Artinya: “Dengan menyebut nama Allah yang Maha Pengasih lagi Maha Penyayang. Limpahkanlah Rahmat dan salam atas junjungan kami Nabi Muhammad dan sanak keluarganya dan sahabat-sahabatnya semua. Ya Allah, segala yang telah kukerjakan selama tahun ini dari apa yang menjadi larangan-Mu, sedang kami belum bertaubat, padahal Engkau tidak meridhainya dan tidak akan melakukannya dan Engkau tidak meridhainya dan tidak akan melakukannya dan Engkau bersabar (dengan kasih sayangMu) yang sebenarnya Engkau berkuasa memberi siksa kepada kami dan Engkau telah memrintahkan kami mengajak bertaubat sesudah melakukan ma’siat. Karena itulah ya Allah, kami mohon ampunan-Mu dan berilah ampunan kepada kami atas kemurahan-Mu. Ya Allah, segala apa yang telah kami kerjaan selama tahun ini, berupa amal perbuatan yang telah Engkau ridhoi dan Engkau janjikan akan membalasnya dengan pahala, kami mohon kepada-Mu, wahai Dzat yang Maha Agung dan Maha Pemurah, semoga berkenan menerima segala amal kami dan semoga Engkau tidak memutuskan pengharapan kami kepada-Mu wahai Dzat yang Maha Pemurah.

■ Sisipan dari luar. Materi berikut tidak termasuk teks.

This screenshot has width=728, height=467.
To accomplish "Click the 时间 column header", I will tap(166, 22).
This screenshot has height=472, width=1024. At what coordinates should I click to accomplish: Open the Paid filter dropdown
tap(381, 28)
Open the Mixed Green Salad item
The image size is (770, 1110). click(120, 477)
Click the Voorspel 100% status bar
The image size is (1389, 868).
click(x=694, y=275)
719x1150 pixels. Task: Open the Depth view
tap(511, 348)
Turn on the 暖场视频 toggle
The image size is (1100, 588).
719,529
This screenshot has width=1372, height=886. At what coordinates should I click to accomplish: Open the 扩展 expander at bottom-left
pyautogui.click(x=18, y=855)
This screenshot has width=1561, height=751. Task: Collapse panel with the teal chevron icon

Berikut dibawah ini bacaan doa awal tahun hijriyah yang dibaca setelah sholat Maghrib pada tanggal 1 Muharram:

Bismillahirrohmanirrohim. Wa shallallahu ‘alaasayyida muhammadin wa ‘alaa aalihi wa shohbihiwa sallam. Allahumma antal abadiyyul qodiimul awwaluwa ‘alaa fadhlikal ‘adziimi wajuudikal mu’awwali wahaadzaa ‘aamun jadiidun. Qod aqbala nas alukal ‘ishmata fiihi minassyaitaani wa auliyaa-ihi wa junudihi. Wal ‘auna ‘alaa haadzihinnafsil ammaaroti bissuu-i wal istighaala bimaa yuqorribunii ilaika zulfaa yaa dzal jalaali wal ikraami. Wa shollallahu ‘alaasayyidina muhammadin wa’alaa aalihi wa shohbihi wa sallam. 3X

Artinya : “Dengan menyebut nama Allah yang Maha Pengasih lagi Maha Penyayang. Limpahkanlah Rahmat dan salam atas junjungan kami Nabi Muhammad dan sanak keluarganya dan sahabat-sahabatnya semua. Ya Allah, Engkaulah Dzat yang kekal Abadi, sedia ada-Nya. Dengan anugerah-Mu lah dan kemurahan-Mu lah Dzat yang Maha Agung, (kami semua) menggantungkan nasib.Kini tahun baru telah tiba, (karena itu ya Allah) kami mohon kepada-Mu perlindungan sepanjang tahun ini, dari segala godaan syetan dan jin dan berilah pertolongan untuk menghindarkan diri dari gangguan-gangguan nafsu yang mengajak melakukan kejahatan. Dan bimbinglah kami dengan segala yang dapat mendekatkan aku kepada-Mu wahau Tuhan Yang Maha Agung dan Mulia.

Penutup

Demikian bahasan adalah Simak Doa Akhir Tahun Hijriyah yang Patut Dipahami yang dapat penulis sampaikan. Semoga dari artikel tersebut dapat berfaedah buat kita semua. Terima kasih sudah membaca tulisan ini dan sampai jumpa lagi di kesempatan lainnya.